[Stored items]

= Beginning of Section =

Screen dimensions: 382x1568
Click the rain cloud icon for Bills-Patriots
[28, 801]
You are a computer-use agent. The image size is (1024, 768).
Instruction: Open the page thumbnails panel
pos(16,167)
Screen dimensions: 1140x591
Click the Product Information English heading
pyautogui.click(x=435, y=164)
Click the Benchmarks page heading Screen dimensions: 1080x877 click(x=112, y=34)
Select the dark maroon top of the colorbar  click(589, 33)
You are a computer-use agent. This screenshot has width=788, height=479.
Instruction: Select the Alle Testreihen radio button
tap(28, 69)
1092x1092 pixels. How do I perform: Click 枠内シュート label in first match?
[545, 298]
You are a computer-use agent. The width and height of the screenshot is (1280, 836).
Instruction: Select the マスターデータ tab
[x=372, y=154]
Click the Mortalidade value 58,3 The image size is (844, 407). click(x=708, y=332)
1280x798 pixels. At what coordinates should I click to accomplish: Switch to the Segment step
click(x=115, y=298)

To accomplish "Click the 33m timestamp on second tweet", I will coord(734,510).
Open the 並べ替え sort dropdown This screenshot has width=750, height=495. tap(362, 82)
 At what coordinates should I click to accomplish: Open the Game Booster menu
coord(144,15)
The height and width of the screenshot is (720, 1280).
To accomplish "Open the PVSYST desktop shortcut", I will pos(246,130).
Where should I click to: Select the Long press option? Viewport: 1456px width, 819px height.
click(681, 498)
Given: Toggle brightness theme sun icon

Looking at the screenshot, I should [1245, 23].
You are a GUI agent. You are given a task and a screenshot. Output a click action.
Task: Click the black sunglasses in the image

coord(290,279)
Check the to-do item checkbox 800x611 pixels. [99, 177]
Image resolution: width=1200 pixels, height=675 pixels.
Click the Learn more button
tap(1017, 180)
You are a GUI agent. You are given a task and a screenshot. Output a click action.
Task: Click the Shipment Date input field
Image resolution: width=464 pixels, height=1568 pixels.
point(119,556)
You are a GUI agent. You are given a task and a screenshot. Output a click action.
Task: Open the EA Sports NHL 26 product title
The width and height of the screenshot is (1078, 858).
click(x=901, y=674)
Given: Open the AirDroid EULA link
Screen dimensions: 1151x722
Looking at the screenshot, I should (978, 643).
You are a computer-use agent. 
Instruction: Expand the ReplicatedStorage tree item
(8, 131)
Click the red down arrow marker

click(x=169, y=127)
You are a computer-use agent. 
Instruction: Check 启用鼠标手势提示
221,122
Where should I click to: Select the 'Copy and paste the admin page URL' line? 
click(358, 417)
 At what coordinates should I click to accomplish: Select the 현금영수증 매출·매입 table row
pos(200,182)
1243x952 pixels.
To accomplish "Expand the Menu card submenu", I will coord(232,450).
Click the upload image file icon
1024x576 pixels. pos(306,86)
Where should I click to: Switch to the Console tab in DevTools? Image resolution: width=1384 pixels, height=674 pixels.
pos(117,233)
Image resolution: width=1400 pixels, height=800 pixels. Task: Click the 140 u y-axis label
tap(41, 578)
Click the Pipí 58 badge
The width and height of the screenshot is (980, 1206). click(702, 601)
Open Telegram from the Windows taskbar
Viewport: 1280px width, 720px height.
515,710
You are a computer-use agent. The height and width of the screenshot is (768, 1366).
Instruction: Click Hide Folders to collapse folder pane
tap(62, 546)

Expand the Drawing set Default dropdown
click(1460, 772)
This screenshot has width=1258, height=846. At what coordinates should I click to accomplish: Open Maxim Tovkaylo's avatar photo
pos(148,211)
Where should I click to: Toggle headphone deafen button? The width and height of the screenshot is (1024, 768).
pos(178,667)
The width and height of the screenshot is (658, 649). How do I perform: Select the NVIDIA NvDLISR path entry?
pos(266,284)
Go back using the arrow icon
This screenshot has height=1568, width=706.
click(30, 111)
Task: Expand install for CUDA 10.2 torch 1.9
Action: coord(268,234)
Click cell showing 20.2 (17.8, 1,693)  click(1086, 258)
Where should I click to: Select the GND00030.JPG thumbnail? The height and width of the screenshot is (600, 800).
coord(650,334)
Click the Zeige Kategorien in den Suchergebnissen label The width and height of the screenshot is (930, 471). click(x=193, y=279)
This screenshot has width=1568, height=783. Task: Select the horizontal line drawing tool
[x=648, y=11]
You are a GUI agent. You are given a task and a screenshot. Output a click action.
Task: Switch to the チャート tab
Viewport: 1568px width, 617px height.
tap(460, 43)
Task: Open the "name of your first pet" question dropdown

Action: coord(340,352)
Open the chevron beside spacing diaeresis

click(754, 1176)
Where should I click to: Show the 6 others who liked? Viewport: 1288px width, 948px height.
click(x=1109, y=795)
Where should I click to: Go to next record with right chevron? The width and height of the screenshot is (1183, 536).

= End of Section =

*What is expected*
Search the entries for the word "size" and show every line that has it.

*Written solution*
You are a computer-use agent. The image size is (1024, 768).
Click the Mortalidade value 58,3 The image size is (844, 407). click(x=708, y=332)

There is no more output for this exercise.